Nouveau coup dur pour la liberté de mouvement et de la presse en Algérie. Le journaliste et dramaturge Mustapha Benfodil a été une nouvelle fois refoulé à l’aéroport international Houari-Boumediène d’Alger, alors qu’il s’apprêtait à s’envoler pour Marseille afin de participer à une résidence artistique à La Chartreuse (Villeneuve-Lez-Avignon).
Opposé à une Interdiction de sortie du territoire national (ISTN), l’auteur dénonce l’opacité d’une décision prise en dehors des voies légales et interpelle directement le président de la République, Abdelmadjid Tebboune.
Un projet théâtral sur les essais nucléaires bloqué à l’aéroport
Mustapha Benfodil devait rejoindre la compagnie El-Ajouad du 3 au 11 septembre pour travailler sur la pièce de théâtre « GÉNÉRATIONS RADIEUSES », une œuvre dédiée aux conséquences des essais atomiques français dans le Sahara algérien. C’est la deuxième fois que cette mesure l’empêche de collaborer directement avec l’équipe artistique, après un premier refoulement survenu le 13 juillet dernier qui l’avait privé du Festival d’Avignon.
Origine de la mesure : un simple article sur le gaz de schiste
L’affaire remonte au 18 janvier 2026. Pour la première fois en plus de trente ans de carrière, le journaliste a été convoqué par les Renseignements généraux à Hydra suite à la publication d’une recension académique. L’objet du litige : une présentation du numéro 44 de la revue algérienne NAQD, consacrée aux enjeux du gaz de schiste.
Bien que la revue soit légalement distribuée et que l’article n’ait fait l’objet d’aucune plainte, une ISTN lui a été notifiée verbalement au motif que le sujet était « sensible ».

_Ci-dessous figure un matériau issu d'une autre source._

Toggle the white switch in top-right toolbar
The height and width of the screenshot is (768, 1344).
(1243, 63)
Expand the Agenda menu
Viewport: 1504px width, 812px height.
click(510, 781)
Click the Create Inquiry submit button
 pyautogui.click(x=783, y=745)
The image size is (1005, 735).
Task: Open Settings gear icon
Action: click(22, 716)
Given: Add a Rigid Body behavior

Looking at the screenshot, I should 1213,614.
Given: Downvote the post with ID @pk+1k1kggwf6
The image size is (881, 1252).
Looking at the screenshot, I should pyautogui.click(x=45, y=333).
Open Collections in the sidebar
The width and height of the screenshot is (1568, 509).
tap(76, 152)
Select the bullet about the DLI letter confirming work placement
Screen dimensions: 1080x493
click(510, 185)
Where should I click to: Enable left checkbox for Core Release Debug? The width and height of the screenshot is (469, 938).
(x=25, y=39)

Un « périple kafkaïen » sans trace judiciaire
Face à ce blocage, Mustapha Benfodil a entamé des démarches auprès des plus hautes instances sécuritaires et judiciaires du pays (DGSN, DGSI, Ministère de la Justice, Parquet général, divers tribunaux d’Alger) pour s’enquérir de son dossier. Ses investigations ont révélé plusieurs anomalies flagrantes :
- Absence de poursuites : Aucun dossier judiciaire, aucun PV signé, aucune convocation devant un juge instructeur et un casier judiciaire vierge.
- Non-inscription au fichier : Son nom ne figure pas dans le fichier national de la police relatif aux personnes légalement sous ISTN.
- Violation du cadre légal : L’article 49 du Code de procédure pénale stipule qu’une ISTN doit émaner d’une ordonnance motivée du procureur, être notifiée par écrit et ne pas dépasser trois mois renouvelables une fois (hors terrorisme ou atteinte à la sûreté de l’État).
Appel au président Abdelmadjid Tebboune
Face à ce qu’il qualifie d’ISTN « administrative » et « extrajudiciaire », Mustapha Benfodil demande l’application du droit ou la levée immédiate de la mesure. S’appuyant sur l’article 49 de la Constitution algérienne qui garantit la liberté de circulation, il demande à être traduit devant la justice si un délit est retenu contre lui, ou à revoir ses droits pleinement rétablis dans le cas contraire.